The lawsuit in Madison Circuit Court alleges that the company claimed the drugs "could be taken in higher doses without disclosing the greater risks of potential addiction," a Beshear press release said. "Beshear said this action allowed the company to grow its market in Kentucky while contributing to the state’s drug epidemic."
The case is the seventh opioid-related lawsuit Beshear has filed, the release noted, adding that Franklin Circuit Judge Thomas Wingate recently refused to dismiss Beshear’s 2016 lawsuit against Endo Pharmaceuticals regarding its drug Opana ER. The suit alleges that Endo, which sought the dismissal, violated state law and directly contributed to opioid-related deaths and overdoses in Kentucky.

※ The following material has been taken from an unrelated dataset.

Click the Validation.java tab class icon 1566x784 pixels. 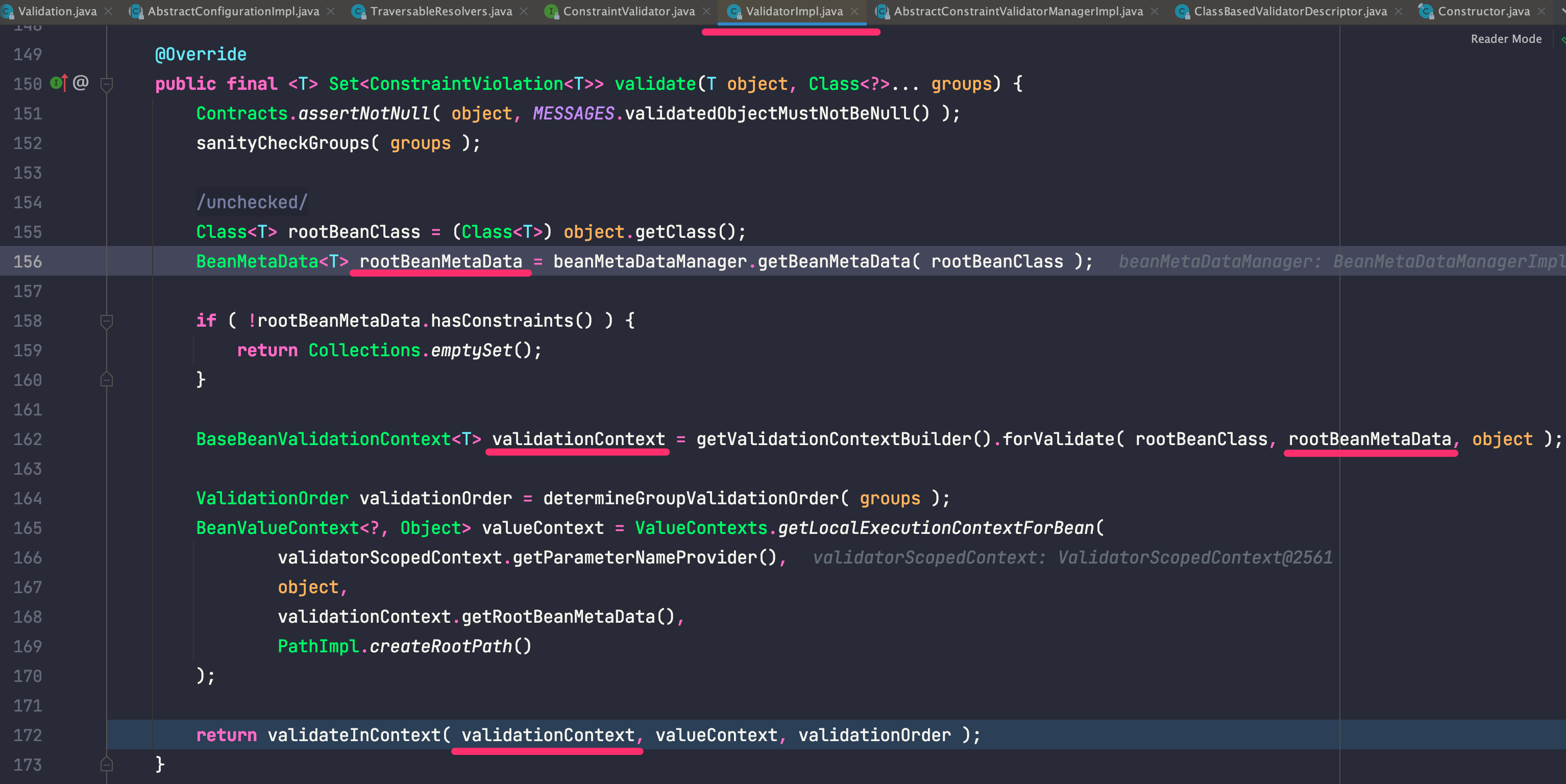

The Mallinckrodt suit alleges that the company had “front groups” promote opioid use and resist efforts to restrict opioid prescribing and failed to report suspicious shipments of opioid supplies into Kentucky. “While an agreement with the DEA currently prevents us from releasing a total number of doses sent to Kentucky,” Beshear said in the release, “I can tell you that number is egregious and large enough to potentially cause addiction in every man, woman and child in this state.”
The release said that in 2017, Mallinckrodt agreed to pay the federal government $35 million for violating federal reporting laws and entered into an accountability agreement with the DEA. Beshear’s lawsuit claims Mallinckrodt willfully violated Kentucky law by failing to report suspicious orders.